**Entries from a dataset:**
<<<<

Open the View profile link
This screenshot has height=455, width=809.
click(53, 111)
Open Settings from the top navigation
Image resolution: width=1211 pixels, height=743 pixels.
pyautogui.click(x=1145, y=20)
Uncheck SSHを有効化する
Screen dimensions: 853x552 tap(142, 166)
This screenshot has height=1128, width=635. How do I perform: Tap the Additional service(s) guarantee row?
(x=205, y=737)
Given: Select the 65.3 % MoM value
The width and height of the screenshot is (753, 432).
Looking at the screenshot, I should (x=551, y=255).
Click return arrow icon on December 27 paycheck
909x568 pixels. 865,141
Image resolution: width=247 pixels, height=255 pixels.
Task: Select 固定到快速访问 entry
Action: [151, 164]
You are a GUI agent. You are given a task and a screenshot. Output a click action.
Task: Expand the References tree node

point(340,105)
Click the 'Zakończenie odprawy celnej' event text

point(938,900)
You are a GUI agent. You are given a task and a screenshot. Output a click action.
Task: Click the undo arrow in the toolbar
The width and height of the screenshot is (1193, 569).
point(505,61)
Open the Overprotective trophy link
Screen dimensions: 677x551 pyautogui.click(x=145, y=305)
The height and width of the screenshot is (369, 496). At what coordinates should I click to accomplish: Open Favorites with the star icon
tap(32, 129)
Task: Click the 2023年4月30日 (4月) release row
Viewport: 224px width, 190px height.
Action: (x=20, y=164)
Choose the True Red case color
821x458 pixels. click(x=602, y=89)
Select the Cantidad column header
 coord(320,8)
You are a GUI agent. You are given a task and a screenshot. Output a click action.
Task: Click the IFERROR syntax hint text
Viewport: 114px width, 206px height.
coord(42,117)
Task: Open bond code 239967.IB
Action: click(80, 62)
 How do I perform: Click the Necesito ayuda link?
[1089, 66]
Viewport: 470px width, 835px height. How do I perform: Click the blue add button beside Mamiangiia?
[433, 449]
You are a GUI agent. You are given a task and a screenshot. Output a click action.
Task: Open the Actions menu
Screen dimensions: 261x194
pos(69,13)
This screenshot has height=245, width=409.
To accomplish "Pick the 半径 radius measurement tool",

>>>>

**SET PROBLEM:** Lay out the lines of the entries above as a numbered list, skipping blank lines, starting with the line that contains "Open the Overprotective trophy link" and running through the end of the entries, both ends included.

**ANSWER:**
1. Open the Overprotective trophy link
2. Screen dimensions: 677x551 pyautogui.click(x=145, y=305)
3. The height and width of the screenshot is (369, 496). At what coordinates should I click to accomplish: Open Favorites with the star icon
4. tap(32, 129)
5. Task: Click the 2023年4月30日 (4月) release row
6. Viewport: 224px width, 190px height.
7. Action: (x=20, y=164)
8. Choose the True Red case color
9. 821x458 pixels. click(x=602, y=89)
10. Select the Cantidad column header
11.  coord(320,8)
12. You are a GUI agent. You are given a task and a screenshot. Output a click action.
13. Task: Click the IFERROR syntax hint text
14. Viewport: 114px width, 206px height.
15. coord(42,117)
16. Task: Open bond code 239967.IB
17. Action: click(80, 62)
18.  How do I perform: Click the Necesito ayuda link?
19. [1089, 66]
20. Viewport: 470px width, 835px height. How do I perform: Click the blue add button beside Mamiangiia?
21. [433, 449]
22. You are a GUI agent. You are given a task and a screenshot. Output a click action.
23. Task: Open the Actions menu
24. Screen dimensions: 261x194
25. pos(69,13)
26. This screenshot has height=245, width=409.
27. To accomplish "Pick the 半径 radius measurement tool",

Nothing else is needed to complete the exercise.